Na nota 363 observa mais, referindo-se às Institutas § 37 de divisione rerum e Ulpiano L. 28 ff. de usufruct.
«Em tese eram os filhos das escravas equiparados às crias dos animais, aliás reputadas frutos (L. 68 § 1 ff. de usufruct. e Instit. § 37 cit.), e como tais, a titulo de acessão natural pertenciam ao senhor das mães segundo a regra - partus sequitur ventrem.»
E na nota 310 observa mais:
«As opiniões se acham divididas no nosso Foro e Tribunais a respeito da questão:
«Eu mesmo segui por muito tempo a opinião de que se não deveria conferir os filhos havidos antes do falecimento do doador. Mas estou convencido hoje de que é mais acertada a opinião contrária.

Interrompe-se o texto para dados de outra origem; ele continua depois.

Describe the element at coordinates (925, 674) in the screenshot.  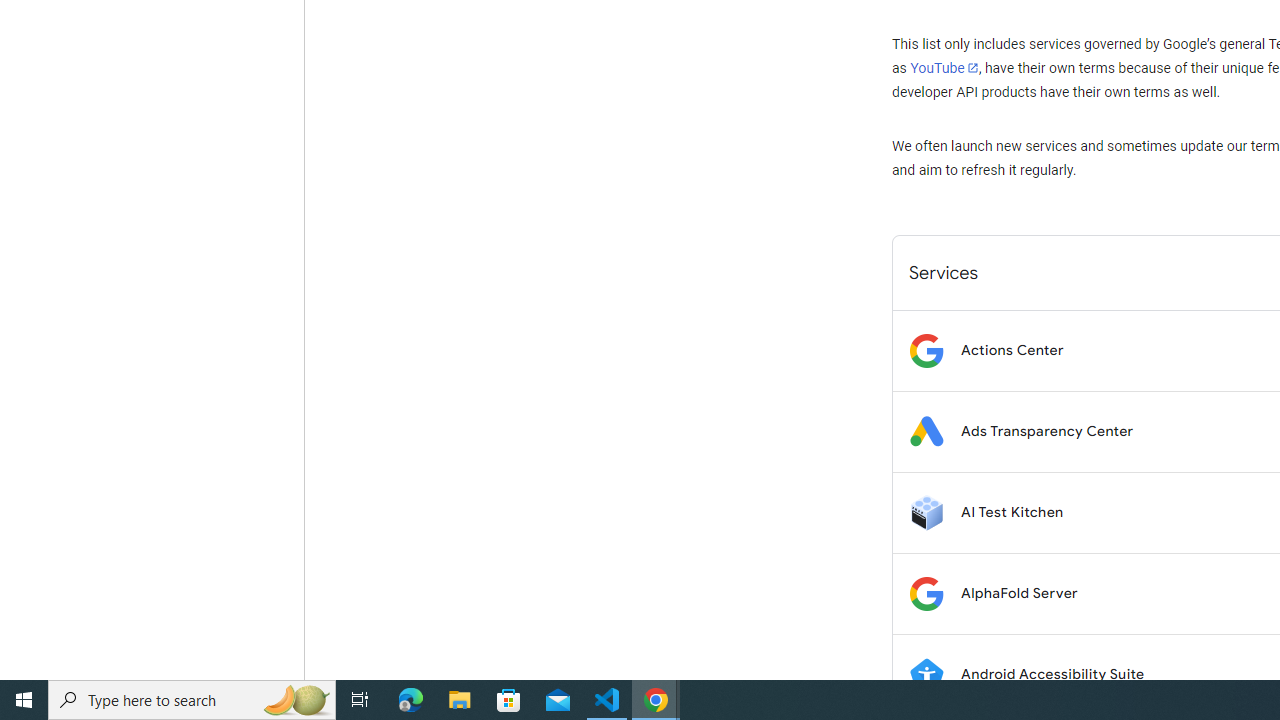
I see `'Logo for Android Accessibility Suite'` at that location.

«A faculdade de alienar, conferida ao beneficiado, não é inconciliável com a obrigação de conferir, que tem por fim especialíssimo a igualdade dos quinhões hereditários dos descendentes, herdeiros forçados ou necessários.

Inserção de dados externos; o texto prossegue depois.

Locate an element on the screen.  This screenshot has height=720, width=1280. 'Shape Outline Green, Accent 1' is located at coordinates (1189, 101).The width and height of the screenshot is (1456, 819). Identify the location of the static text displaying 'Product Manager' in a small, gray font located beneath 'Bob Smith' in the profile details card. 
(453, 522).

«O princípio - partus sequitur ventrem tem aqui toda a aplicação. A questão acha-se submetida ao Poder Legislativo para interpretar autenticamente a Lei (Relatório do Ministério da Justiça de 1866).”
USUFRUTO DE ESCRAVOS
Outra nota de rodapé trata do usufruto de escravos:
“T. de Freitas na Consol. art. 174, referindo-se à Ord. do liv. 1 t. 88 § 6, diz o seguinte:
«Por morte da mãe o pai é legítimo administrador e usufrutuário dos bens dos filhos, enquanto estiverem sob seu poder; e tais bens deve o Juiz dos Órfãos deixar em poder do pai, depois do inventário e partilha.»
E em nota acrescenta:
«Neste caso o pai tem um direito real de usufruto, criado pela Lei. Os Juízes dos Órfãos não podem obrigar o pai a vender os bens do seu usufruto para empregar o preço dele em compra de bens de raiz, ou de Apólices da Dívida Pública, ou de ações de Companhias. Tudo isto pode fazer com consentimento do pai, e coagí-lo é um abuso de autoridade.

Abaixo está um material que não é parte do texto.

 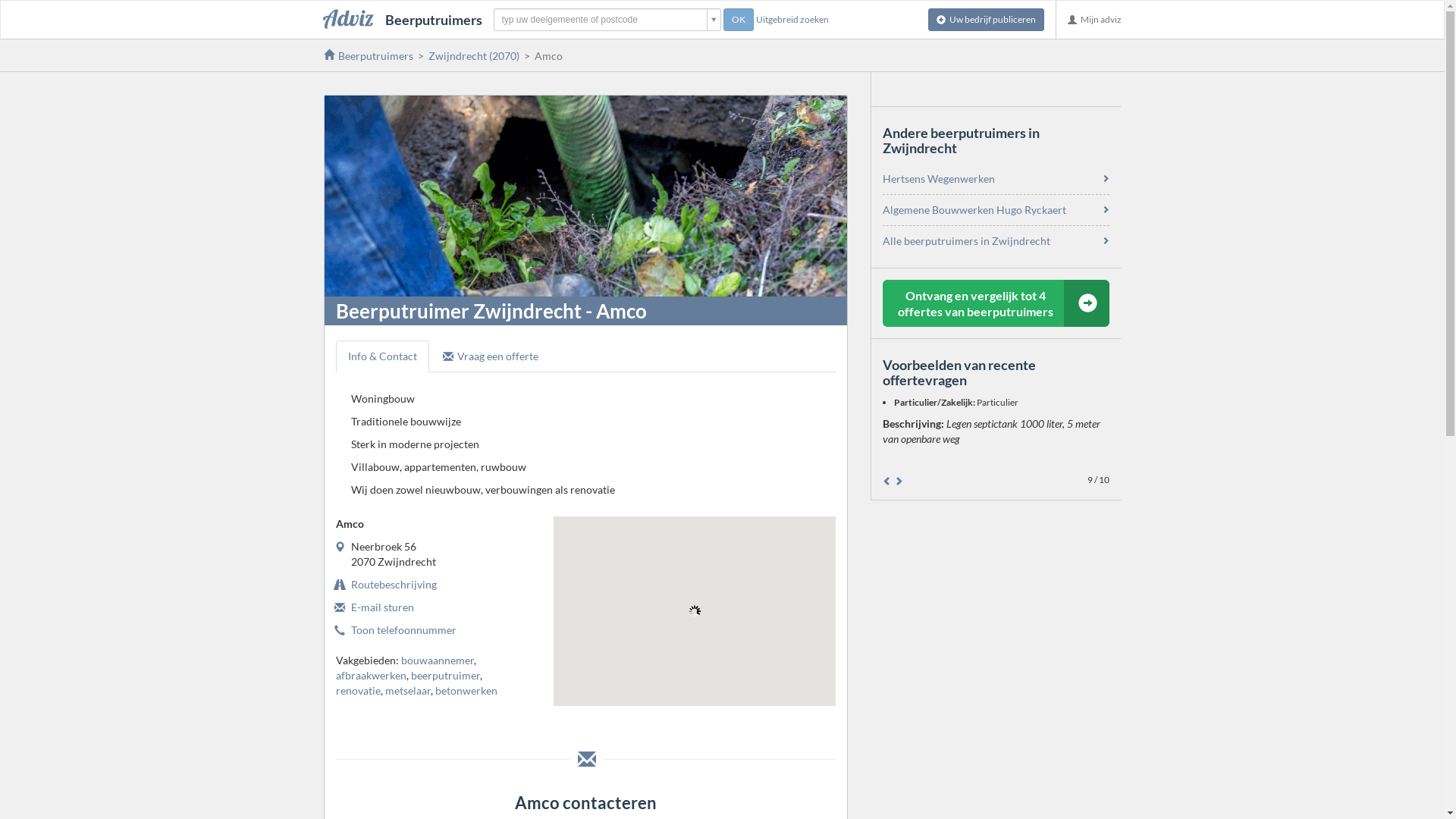 I want to click on 'Beerputruimers', so click(x=367, y=55).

«Os filhos das escravas deste usufruto legal reputam-se frutos, e pertencem ao pai? Resolvo negativamente com o Direito Romano § 37 Institut. de rer div. ff. L. 27 de hæred petit - «Ancillarum etiam partus et partuum partus.... fructus esse non existimantur, quia non temerè ancilla ejus rei causæ comparantur, ut pareant......» L. 28 § 1 ff. de usur. Todavia no tempo de Cícero, este caso ainda era controvertido (Cícero - de finibus liv. 1 n. 4).
«Os frutos ou rendimentos dos bens deste usufruto podem ser embargados ou penhorados por credores do pai? Este usufruto tem anexa obrigação de alimentar o filho: se os credores do pai o embargarem ou penhorarem, os filhos têm preferência pelos seus alimentos (Lobão - Notas a Mello liv. 2 t. 4 § 13 e 26).”